Principales caractéristiques du MCC :

 Au MCC, la personne est au centre : Des personnes authentiquement sujets qui s’expriment en « je », à partir d’un « nous » (l’équipe) en se laissant imprégner en profondeur par un « Lui » (le Christ) ; un Mouvement qui n’est pas acteur lui-même mais au service de ses membres, acteurs chrétiens engagés en liberté et en responsabilité.

— Le MCC est au service de ses membres : le rapport entre le mouvement comme organisation et ses membres se fait selon le même mode de liberté et de respect que celui des équipes vis-à-vis de leurs membres (grande liberté d’organisation, formation par imprégnation et non par instruction,…) ; un Mouvement que l’on peut dire « christique » : il est au service et à l’écoute des membres et des équipes, dans la confiance.

 Comme toute organisation le MCC est régulièrement soumis à trois tentations :

— Tentation de centralisation, de la normativité, comme réponse à la confusion des repères, la dissolution des autorités. Le MCC aide à la prise de parole comme à l’action personnelle mais n’a-t-il pas à s’effacer devant celui ou celle qui la mettra en œuvre ?

— Tentation de l’uniformité : pour plus de facilité, de compréhension mutuelle… la tentation de l’homogénéité jusqu’à l’uniformité devant le coût de la diversité.

— Tentation de l’utilité ou de l’instrumentalisation du Mouvement comme réseau : le Mouvement est-il un lieu où l’on prend et où l’on se sert ou bien un lieu où l’on reçoit et où l’on donne ?

 Derrière ces tentations, des paradoxes, tension entre modèles de structure et de communauté

— Choix entre une autorité centralisée ou des « ecclésioles » responsables coordonnées par une organisation hiérarchique ascendante ?

— Choix entre visibilité et affichage ou enfouissement ? Le peu de visibilité du MCC apparaît comme une des spécificités du Mouvement…

— Choix de la parole : force d’affirmation ou force d’interpellation ? Le MCC a-t-il vocation à être prophète ou à accompagner ses membres pour qu’ils soient eux-mêmes prophètes ? Le MCC éclaire, soutient, propose mais n’impose pas.

— Choix entre plus d’unité ou plus de diversité ? L’ouverture et la diversité sont massivement reconnues comme une originalité et une richesse du mouvement. La liberté laissée à chaque équipe est un des moyens pour accueillir et vivre cette diversité afin qu’elle soit la plus authentiquement féconde.

— Choix de communication : promotion ou cooptation ? Le mode de communication le plus utilisé au MCC est le témoignage.
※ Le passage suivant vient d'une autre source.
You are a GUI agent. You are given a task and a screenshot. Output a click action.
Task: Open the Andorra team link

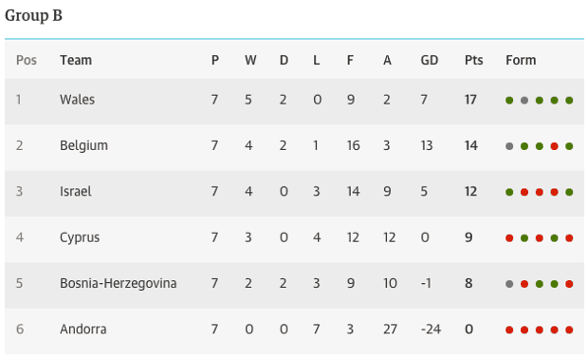83,330
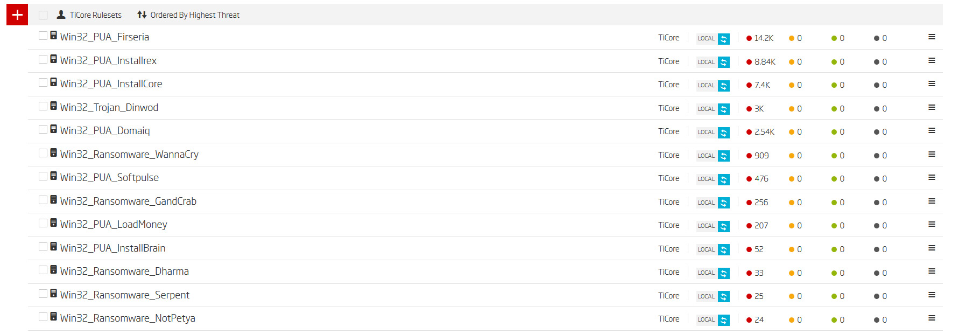Click the user icon next to TiCore Rulesets
The height and width of the screenshot is (334, 959).
(x=61, y=15)
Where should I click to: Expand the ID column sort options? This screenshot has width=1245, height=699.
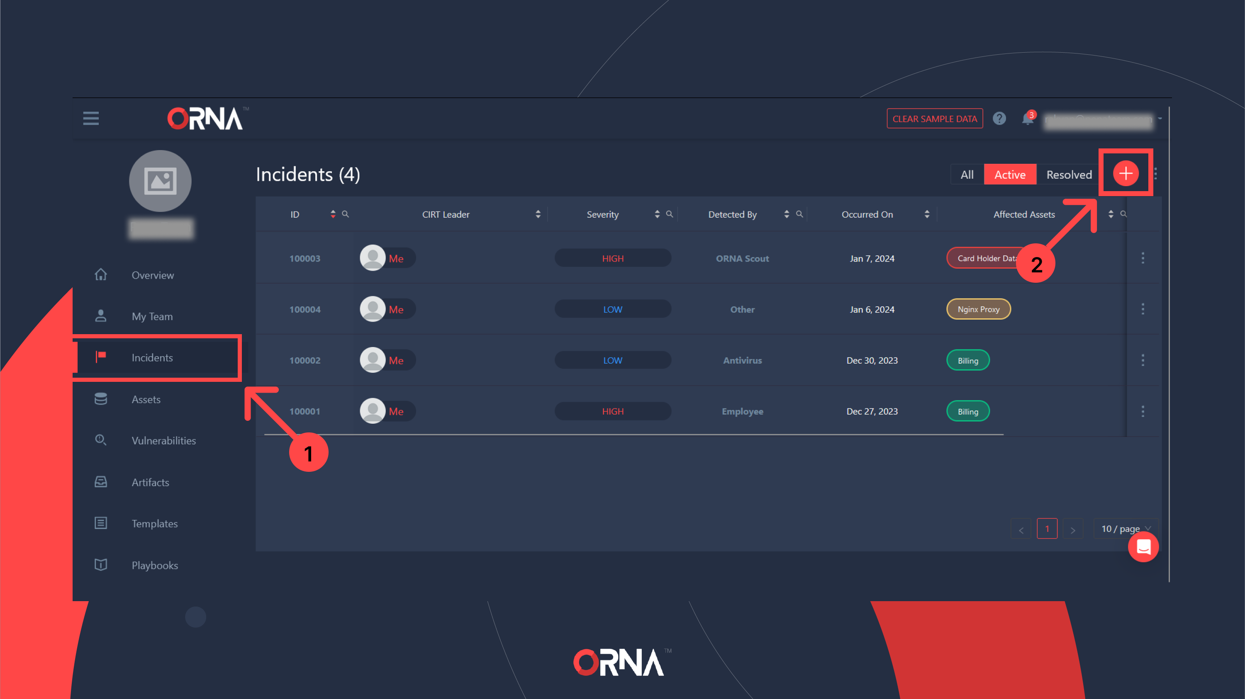coord(333,214)
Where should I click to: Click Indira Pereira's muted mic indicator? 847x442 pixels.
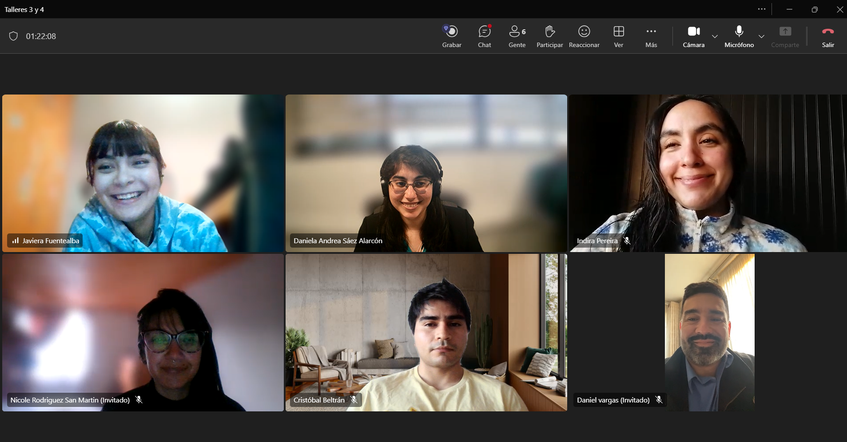pos(627,241)
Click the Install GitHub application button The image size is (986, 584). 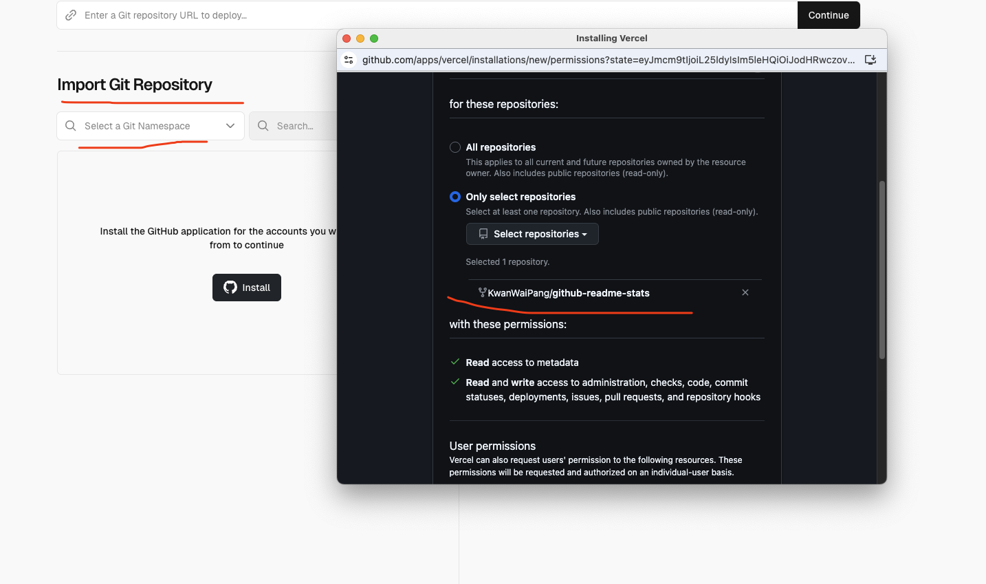click(x=247, y=288)
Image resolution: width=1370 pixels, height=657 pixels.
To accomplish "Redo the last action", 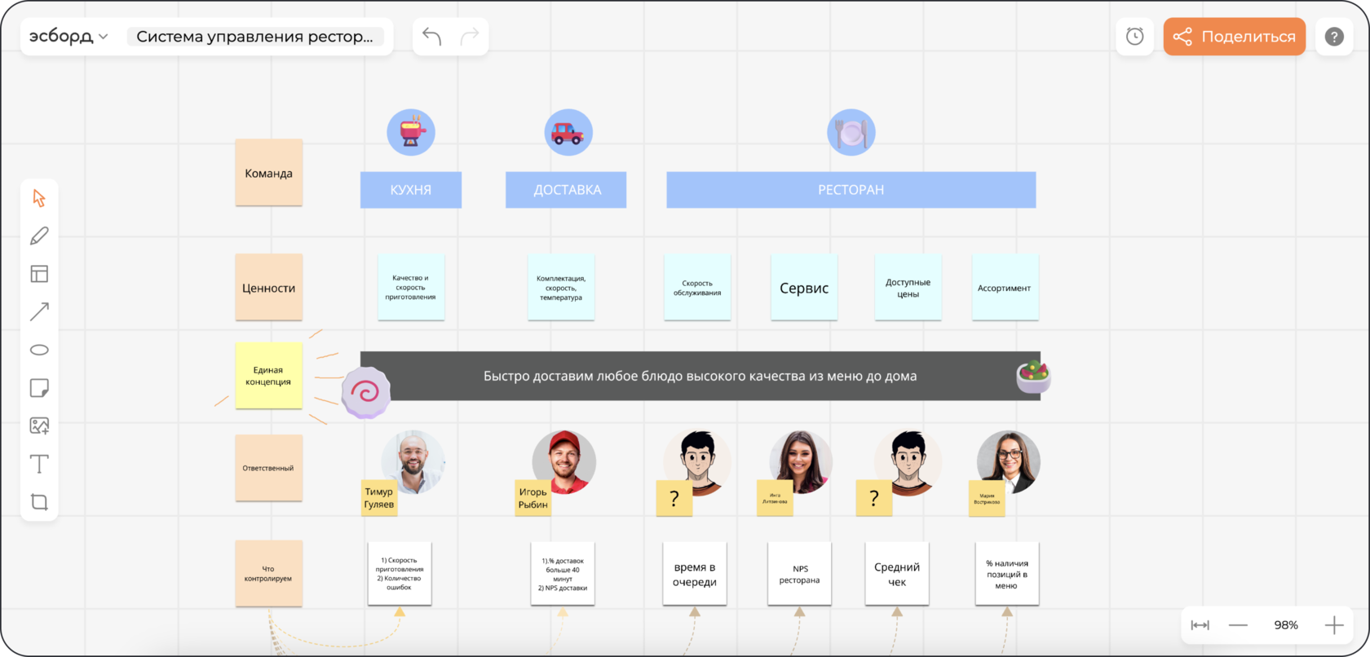I will (x=470, y=37).

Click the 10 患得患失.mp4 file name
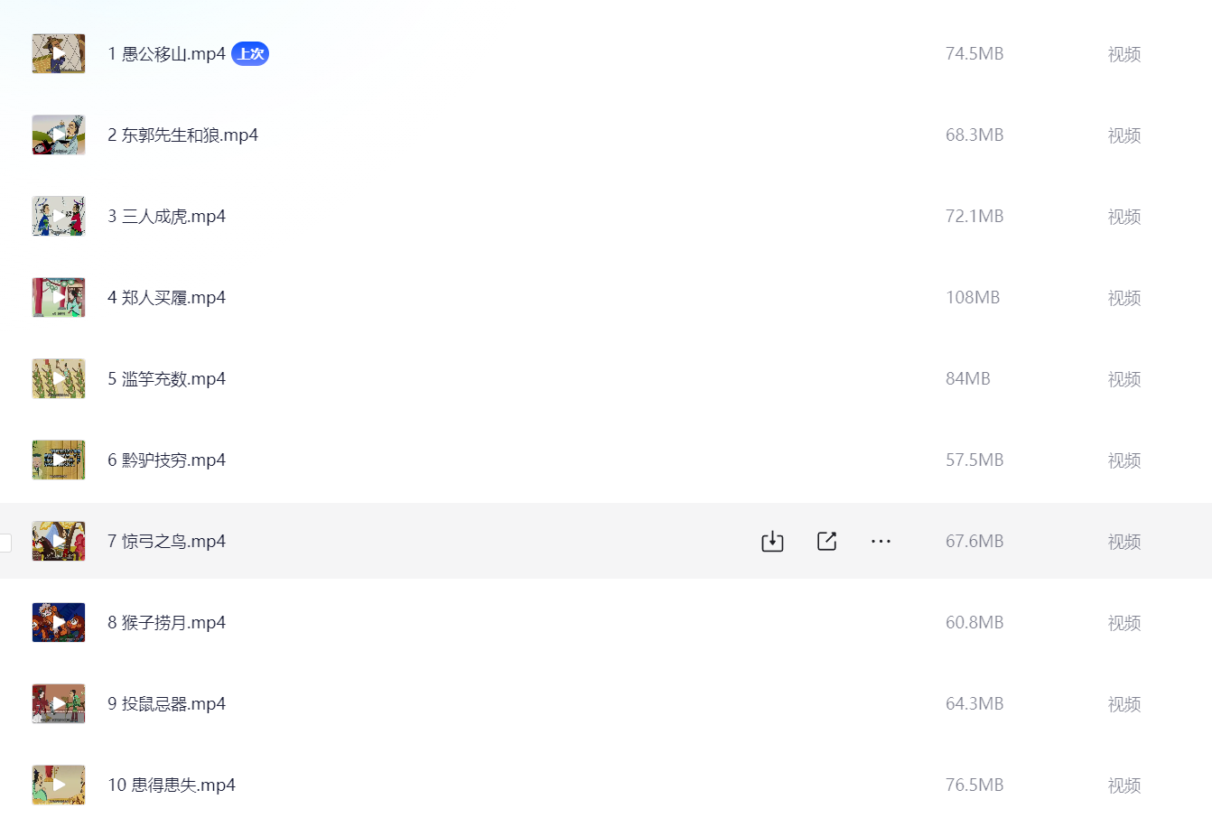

Il n’y a pas de campagne de communication mais appel à y participer.

— Un mouvement authentiquement d’Église

— Le MCC est un lieu d’Église : pour certains de ses membres, il est le seul lien à l’Église,

— Le MCC est une communauté de foi, d’espérance et charité,… Dans la manière dont les membres parlent du MCC on retrouve les mêmes mots que ceux du Concile Vatican II à propos de l’Église.

— Le MCC : un Mouvement en mouvement, en mutation permanente car il est l’émanation des vies réelles et concrètes de ses membres.
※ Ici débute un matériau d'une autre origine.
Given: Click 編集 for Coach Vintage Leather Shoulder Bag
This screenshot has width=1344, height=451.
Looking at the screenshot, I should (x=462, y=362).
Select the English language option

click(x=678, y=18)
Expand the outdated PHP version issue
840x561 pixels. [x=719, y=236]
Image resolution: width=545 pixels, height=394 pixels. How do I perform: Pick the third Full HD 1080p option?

 Conclusion : consentir la confiance
Dans les incertitudes des transformations du monde dont nous sommes autant témoins qu’acteurs, comment le MCC peut-il être en mouvement, en invention et rester fidèle à ce qu’il est en profondeur ? En osant la confiance d’un autrement ; oser vivre la force de l’humilité dans la confiance.

Le MCC est source d’espérance pour l’Église et le monde d’aujourd’hui.